The Slayer 1982 Review
The Slayer 1982
aka Nightmare Island
Directed by: J Cardone
Starring: Sarah Kendall, Frederick Flynn, Carol Kottenbrook
Review by Luisito Joaquín González
The Slayer only manages to scrape its way in to the slasher genre with its heels dragging across the floor. Like Dead Pit, Hard Cover and Small Town Massacre; J.S. Cardone’s video nasty includes many of the prominent trappings, but tries to incorporate something slightly different. The majority of the runtime is pretty standard stuff as a silhouetted killer hacks off cast members one by one, but when the maniac is revealed to be a supernatural monster, Cardone stretches the realms of the category beyond tradition. There’s certainly nothing wrong with a tad of originality, but the stalk and slash cycle is renowned for its stringent similarities. This of course pushes titles like Pledge Night, Child’s Play and A Nightmare on Elm Street just outside of the equation. Much has been written about The Slayer’s obvious links to the creation of Wes Craven’s Freddy franchise, so I won’t dwell too much on that topic. But it’s worth recognising the fact that he certainly lifted a few plot points from this and the Frankie Avalon bore fest of the following year (Blood Song) to come up with the idea for his huge horror series.
Surreal artist Kay (Sarah Kendall) has been having the same reoccurring dark dream since she was a young child. It contains vivid images of a horrific monster that stalks her in a flame filled room. Even though the nightmare has plagued her more and more over the past few days, she has never been able to see it through to its conclusion. Her Doctor husband David (Alan McRae) has agreed to take her away on a trip with her brother Eric (Frederick Flynn) and his wife Brooke (Carol Kottenbrook). He hopes that a little break from the pressures of everyday life will finally put an end to the restless nights. They have borrowed a beautiful house on a secluded island, which at this time of the year remains virtually un-inhabited. The rugged beauty of the isle immediately captivates Eric, but Kay is spooked because she believes that she has been there sometime before. On the first night they are warned that a dangerous storm is thundering towards the land, and it’s arrival sends the atmosphere into total chaos. The following morning when they awaken, David has disappeared, unbeknownst to them, murdered by an unseen menace. Before long, the silhouetted killer begins stalking the island with a pitchfork, looking to turn Kay’s dreams into a shocking reality.
The Slayer succeeds in being one of the few video nasties that someway lives up to its gruesome reputation. Robert Folk’s impressively orchestrated score keeps the tension running high and Cardone adds some neat directorial touches that build a few satisfying scares throughout the runtime.
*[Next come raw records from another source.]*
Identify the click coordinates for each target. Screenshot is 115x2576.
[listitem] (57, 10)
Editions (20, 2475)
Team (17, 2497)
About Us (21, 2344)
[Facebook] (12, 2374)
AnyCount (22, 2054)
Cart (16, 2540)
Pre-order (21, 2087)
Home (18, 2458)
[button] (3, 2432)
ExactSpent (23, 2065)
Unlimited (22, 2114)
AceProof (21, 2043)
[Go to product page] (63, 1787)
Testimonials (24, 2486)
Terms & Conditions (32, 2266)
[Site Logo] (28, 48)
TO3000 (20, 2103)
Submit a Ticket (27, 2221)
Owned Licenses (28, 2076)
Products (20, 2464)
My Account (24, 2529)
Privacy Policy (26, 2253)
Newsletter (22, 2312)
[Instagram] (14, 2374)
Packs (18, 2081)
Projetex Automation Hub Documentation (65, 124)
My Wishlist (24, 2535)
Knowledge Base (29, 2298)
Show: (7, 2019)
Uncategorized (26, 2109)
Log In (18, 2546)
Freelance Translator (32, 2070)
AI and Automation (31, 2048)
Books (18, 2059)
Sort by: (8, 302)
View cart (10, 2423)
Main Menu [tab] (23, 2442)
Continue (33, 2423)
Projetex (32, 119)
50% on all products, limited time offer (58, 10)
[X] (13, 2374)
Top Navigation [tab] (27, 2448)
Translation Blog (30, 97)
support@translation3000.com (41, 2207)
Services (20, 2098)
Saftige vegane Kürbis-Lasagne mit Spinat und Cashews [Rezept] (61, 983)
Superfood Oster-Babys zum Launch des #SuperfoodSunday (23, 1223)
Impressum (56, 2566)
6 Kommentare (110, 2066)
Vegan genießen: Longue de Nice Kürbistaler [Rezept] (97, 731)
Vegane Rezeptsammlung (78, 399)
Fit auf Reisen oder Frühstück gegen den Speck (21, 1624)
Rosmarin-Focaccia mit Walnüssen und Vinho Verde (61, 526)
Although Richard Short’s special effects don’t stand up to the scrutiny of Tom Savini’s greatest hits, there are still some memorable gore scenes on offer. One guy gets semi decapitated in an ingenious killing that has surprisingly never been imitated over the following years, and there’s a decidedly grisly pitchfork impalement that is worth the budget purchase price alone. The film does drag somewhat in places, but some splendid scenes, which see Kay battling to stay awake and prevent the monster’s reappearance, salvage the final third. A good plot twist in the closing scene makes up for the somewhat brief showdown when the beast is finally unveiled. The net result is a movie that overcomes it’s flaws with a generally macabre underlining of claustrophobic doom.
Unfortunately, the years haven’t been to kind to this feature and the digitally remastered DVD cannot hide the numerous blips on the negative. The level of performance from the cast is really bad, especially the lack of emotion from lead, Sarah Kendall. Even when her brother and husband have been slaughtered she fails to look anything other than totally flat. At times, the script falls foul of the old ‘victim # 1 goes missing so victim # 2 goes looking for him’ shortcut, which shows a weakness in the screenplay. But the intriguing set locations and some stunning aerial photography keep things moving.
The Slayer is one of the many old horror movies that have been re-released totally unedited on budget DVD. You can pick it up for next to nothing on Amazon, so there’s really no reason why you shouldn’t. Eerie and at times downright gruesome, this one is certainly worth re-visiting.